◆ Consigne de travail A:
D'après l'extrait sur le jeu de rôle, quelle trilogie a été dévorée au collège ?
◆ Consigne de travail B:
Reproduisez, s'il vous plaît, le passage de l'extrait sur le jeu de rôle qui s'ouvre sur les mots contenant « Commençons par le » et se ferme sur « logiquement,  très peu d’amis. ».

◆ Extrait du texte:

     

    Commençons par le commencement, qu’étais-je avant le jeu de rôle ? Un jeune pré-adolescent, mal dans sa peau (comme beaucoup je l’avoue) assez silencieux, peu sociable et ayant donc, fort logiquement,  très peu d’amis.

     

    J’ai découvert le jeu de rôle en fin de troisième je crois, durant les vacances scolaires, après avoir dévoré au collège une trilogie incroyable, « le seigneur des anneaux » de Tolkien et bien après avoir commencé d’user les fameux « livres dont vous êtes le héros ».

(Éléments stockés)
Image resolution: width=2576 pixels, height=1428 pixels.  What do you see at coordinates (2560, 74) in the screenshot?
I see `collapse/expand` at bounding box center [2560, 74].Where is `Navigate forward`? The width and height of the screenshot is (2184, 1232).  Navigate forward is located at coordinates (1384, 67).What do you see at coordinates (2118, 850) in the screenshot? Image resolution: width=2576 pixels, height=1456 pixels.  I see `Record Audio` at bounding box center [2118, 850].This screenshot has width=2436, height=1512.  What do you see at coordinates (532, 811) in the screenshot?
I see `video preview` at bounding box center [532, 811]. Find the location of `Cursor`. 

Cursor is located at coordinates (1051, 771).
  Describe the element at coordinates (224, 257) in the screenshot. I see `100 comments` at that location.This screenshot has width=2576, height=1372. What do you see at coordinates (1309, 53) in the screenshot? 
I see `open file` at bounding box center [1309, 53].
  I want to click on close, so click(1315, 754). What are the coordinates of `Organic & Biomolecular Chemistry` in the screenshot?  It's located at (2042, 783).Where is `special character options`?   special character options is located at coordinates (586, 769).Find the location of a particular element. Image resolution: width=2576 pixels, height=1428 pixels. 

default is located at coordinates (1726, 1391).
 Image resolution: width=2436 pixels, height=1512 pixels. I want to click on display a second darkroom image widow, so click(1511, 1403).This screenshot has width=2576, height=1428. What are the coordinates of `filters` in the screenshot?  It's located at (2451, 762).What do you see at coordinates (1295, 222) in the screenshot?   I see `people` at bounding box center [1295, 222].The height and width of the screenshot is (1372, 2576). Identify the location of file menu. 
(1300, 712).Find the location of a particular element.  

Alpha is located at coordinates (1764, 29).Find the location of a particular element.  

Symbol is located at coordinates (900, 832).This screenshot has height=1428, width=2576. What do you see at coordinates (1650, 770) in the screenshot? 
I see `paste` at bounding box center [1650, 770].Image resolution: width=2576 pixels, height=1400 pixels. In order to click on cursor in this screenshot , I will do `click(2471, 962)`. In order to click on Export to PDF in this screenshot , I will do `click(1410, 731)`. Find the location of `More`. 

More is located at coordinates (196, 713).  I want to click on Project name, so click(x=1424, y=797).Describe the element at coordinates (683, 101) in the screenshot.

◆ Votre réponse A:
« le seigneur des anneaux » de Tolkien

◆ Votre réponse B:
Commençons par le commencement, qu’étais-je avant le jeu de rôle ? Un jeune pré-adolescent, mal dans sa peau (comme beaucoup je l’avoue) assez silencieux, peu sociable et ayant donc, fort logiquement,  très peu d’amis.